In the last post I was talking about the Homemade Capture-the-Flag competition that I’d created for my students as part of a culminating, end-of-semester activity. Students, working in teams, used their computers and technological/programming skills to solve a series of puzzles that I’d created for them.
As mentioned before, there are two main challenges in implementing the CTF: first, the creation of the problems themselves, discussed in the last post. The other challenge is programming the infrastructure that will manage the competition: the delivery of problems, solution submission, scoring, and leaderboard updating.
To do this, I leveraged some of my website, PHP, and MySQL skills to create the small website that students would use to log in, read problems, submit answers, and access the leaderboard.
The MySQL database consisted of three tables that teams of students would interact with.

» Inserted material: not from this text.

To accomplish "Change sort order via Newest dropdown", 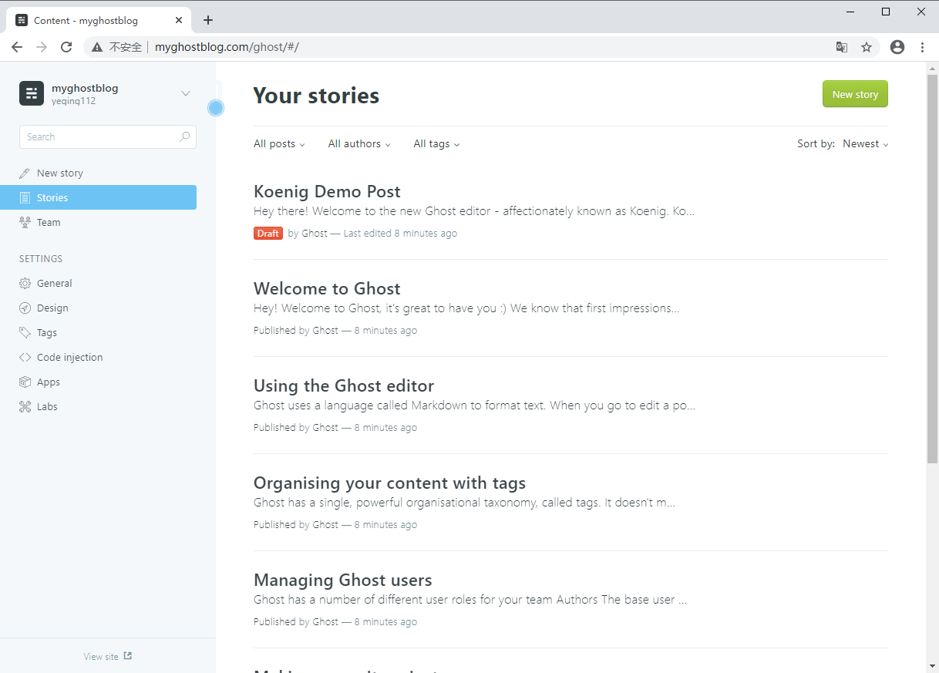I will click(865, 144).
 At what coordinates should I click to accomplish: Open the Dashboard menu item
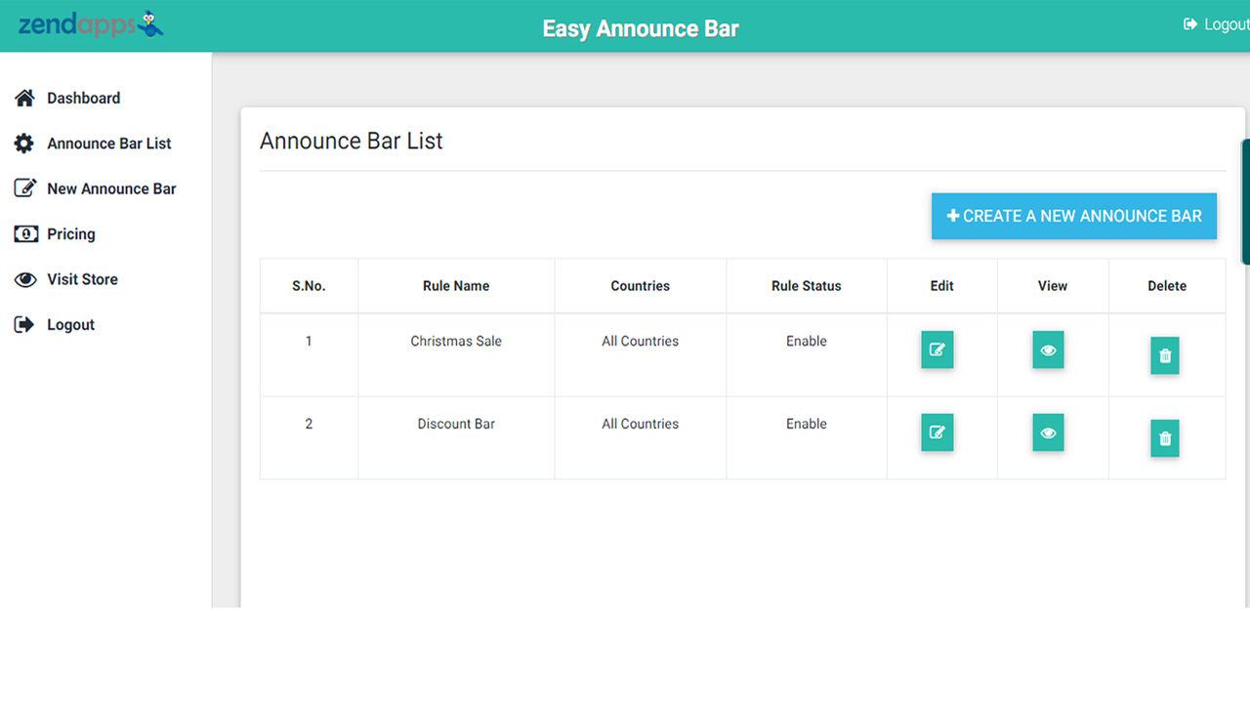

There is the users table which included their a user_id (a primary key), a team name (identified by the email field in the screenshot here), a hash of their password (pass, and the time/date of the team’s last login.

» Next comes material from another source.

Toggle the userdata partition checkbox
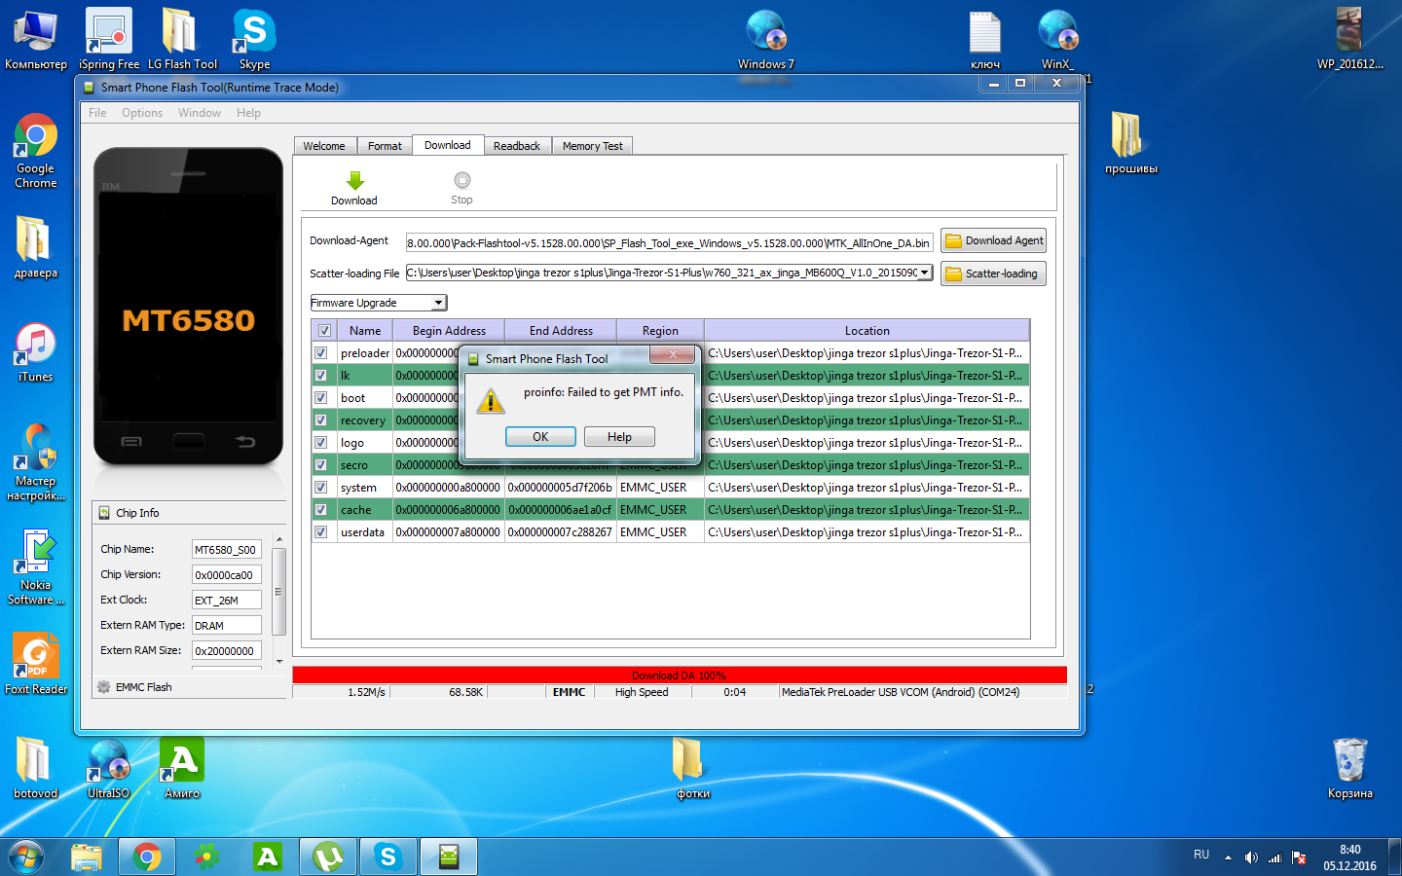 [x=321, y=532]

The second table was the problems table, with fields for the problem_id, the problem_num, the problem itself (statement, the correct answer, and the points awarded for successfully solving the problem.
Finally there was the successes table which identified for each problem successfully solved the success_id, the problem_id, the solver_id of the problem, and the time it was solved.
Manipulating these three tables with various queries allowed the site to display the Leaderboard with a running total for all teams: SELECT users.email, SUM(problems.points) from users, problems, successes WHERE successes.solver_id = users.user_id AND problems.problem_id = successes.problem_id GROUP BY users.user_id ORDER BY SUM(problems.points) DESC
For people who have worked with PHP, MySQL, and querying databases, putting together this kind of thing can range in difficulty from a trivial activity for an afternoon to a week-long exercise in PHP debugging hell. For myself, it was just enough of a challenge for me that I found the process to be entertaining and engaging.
If you are not a PHP/MySQL person and don’t have any experience with writing “normalized” databases, you may be wondering whether or not it would be possible to find some way to avoid this whole “build an entire database-driven website just so students can solve a few puzzles.” These are just puzzles, of course, each with a simple answer that a student could submit on paper or whisper in your ear. You’re still almost certainly going to have to deliver computer-based problems by computer, however—a 6MB text file for students to search through, for example, is not something that you can hand out on paper—and without the database, there’s no practical way to create a live leaderboard indicating who is in the lead at any point. For a do-it-yourself CTF, I’d strongly recommend finding a way to make the website experience happen.
If you don’t decide to conduct your own Capture the Flag event, however, there are a number of publicly available competitions for high school-aged students that will work for your students. A quick search online will yield results for CTF events and their corresponding schedules.
I encourage all Computer Science teachers to give these activities a try, and consider making them a part of your curriculum.